Justice Earls filed a lawsuit challenging the investigation as an infringement on her freedom of speech protected by the First Amendment. As part of the lawsuit, she sought to pause the investigation until the case could be fully heard in court. However, Federal Judge William Osteen rejected this request, stating Justice Earls was unlikely to prove the investigation itself was unconstitutional.
Justice Earls appealed Judge Osteen’s decision but was again denied when seeking to halt the ethics probe until the appeal could be addressed. In his ruling on November 30, 2023, Judge Osteen, a George W. Bush appointee, acknowledged judges retain some First Amendment rights but noted comments from a Supreme Court justice carry more weight due to their position of authority. He found the investigation into Earls’ remarks was reasonably within the Judicial Standards Commission’s purview.

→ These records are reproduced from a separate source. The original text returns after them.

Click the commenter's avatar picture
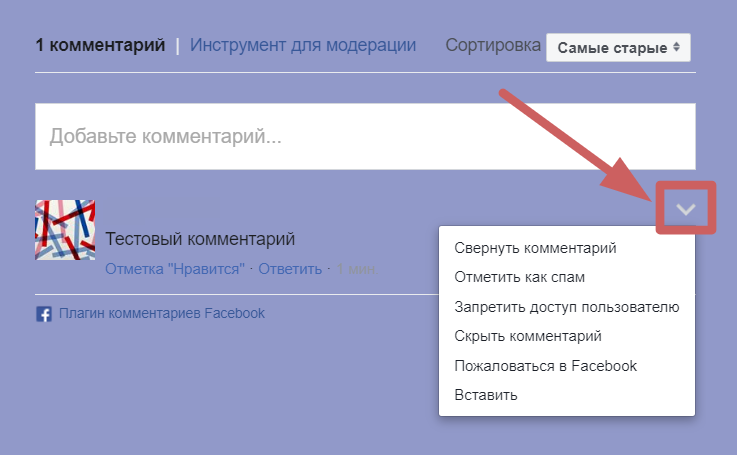This screenshot has width=737, height=455. 65,230
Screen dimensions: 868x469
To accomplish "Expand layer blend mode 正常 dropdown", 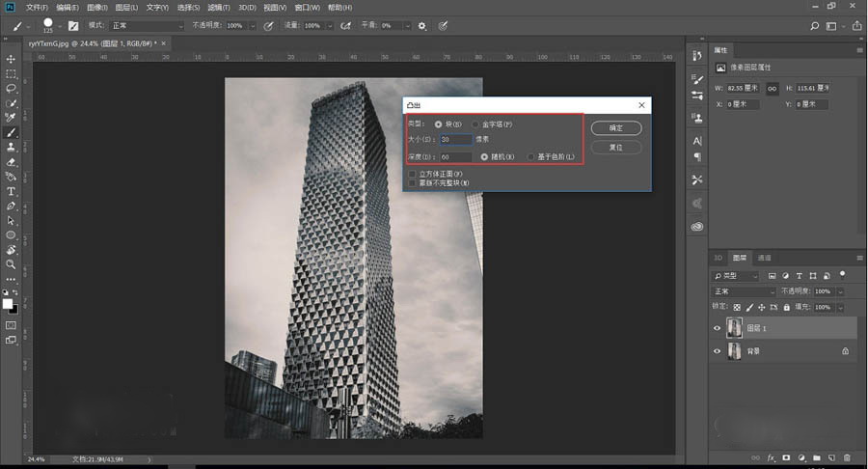I will (x=744, y=291).
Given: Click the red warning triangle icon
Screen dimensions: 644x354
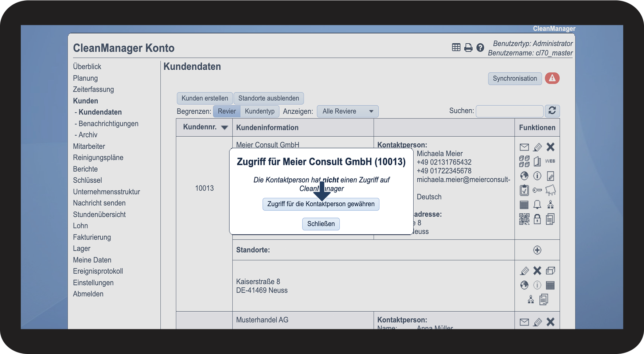Looking at the screenshot, I should click(x=552, y=78).
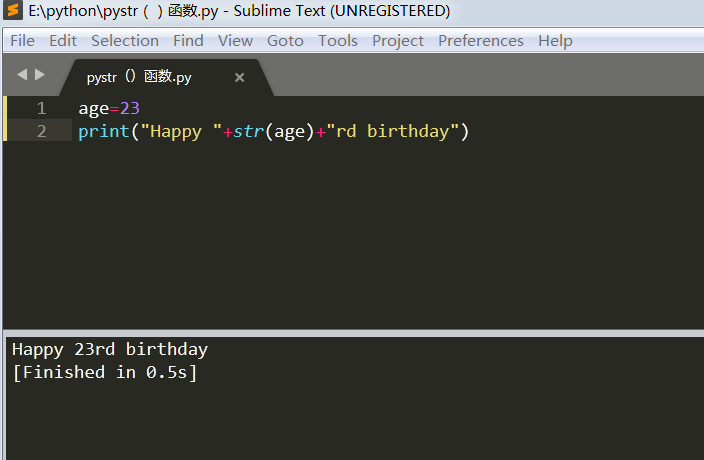The height and width of the screenshot is (460, 704).
Task: Open the Goto menu
Action: click(285, 41)
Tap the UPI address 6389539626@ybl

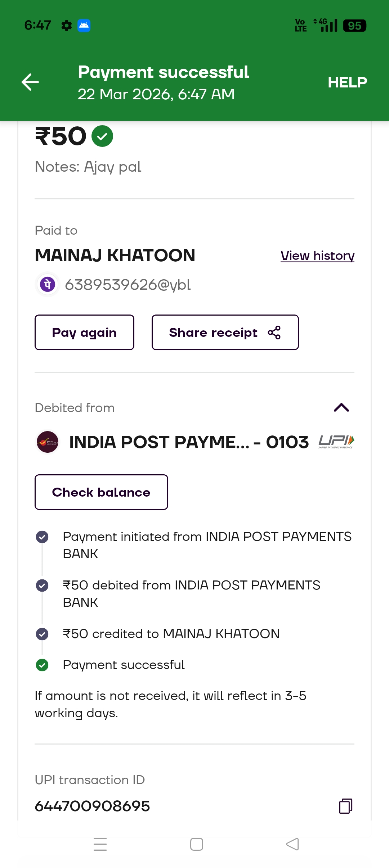pos(128,285)
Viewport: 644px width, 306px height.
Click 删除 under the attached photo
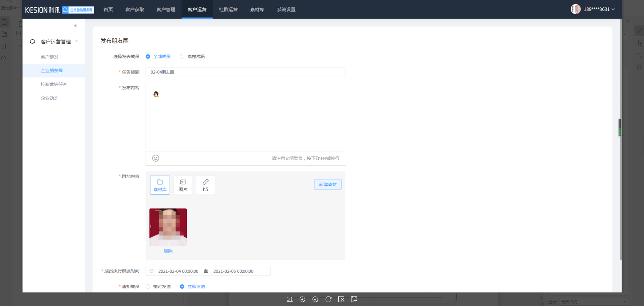168,251
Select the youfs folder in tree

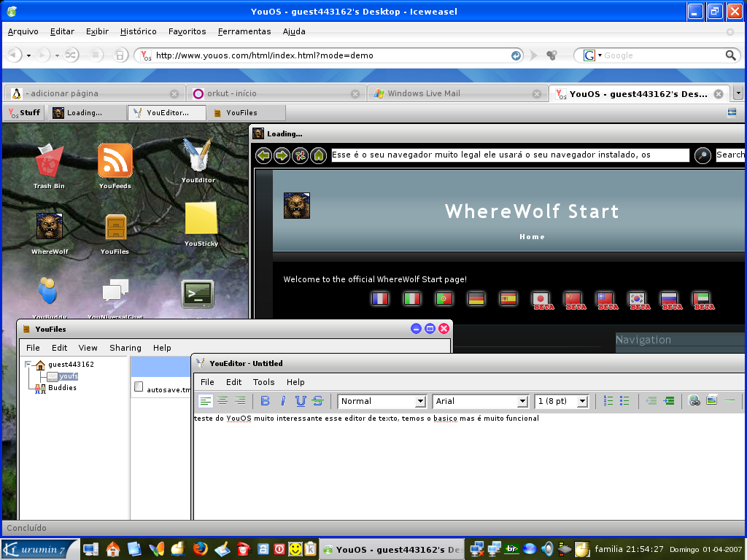(68, 376)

The origins of the complaint that triggered the investigation are unclear, though some speculate the state Supreme Court’s Chief Justice Paul Newby, a Republican, could be involved given tensions with Justice Earls’ more progressive record. If disciplinary violations are found, penalties could range from a private reprimand to removal from the bench.
Justice Earls maintains she was well within her rights to discuss matters of racial and political impartiality in the courts. However, for now, the ethics inquiry will be permitted to continue as the judicial process plays out. A trial on the First Amendment questions is still forthcoming even as Justice Earls’ attempts to intervene immediately have been turned away in court. The investigation remains shrouded in political disagreement between parties at the state’s highest judicial level.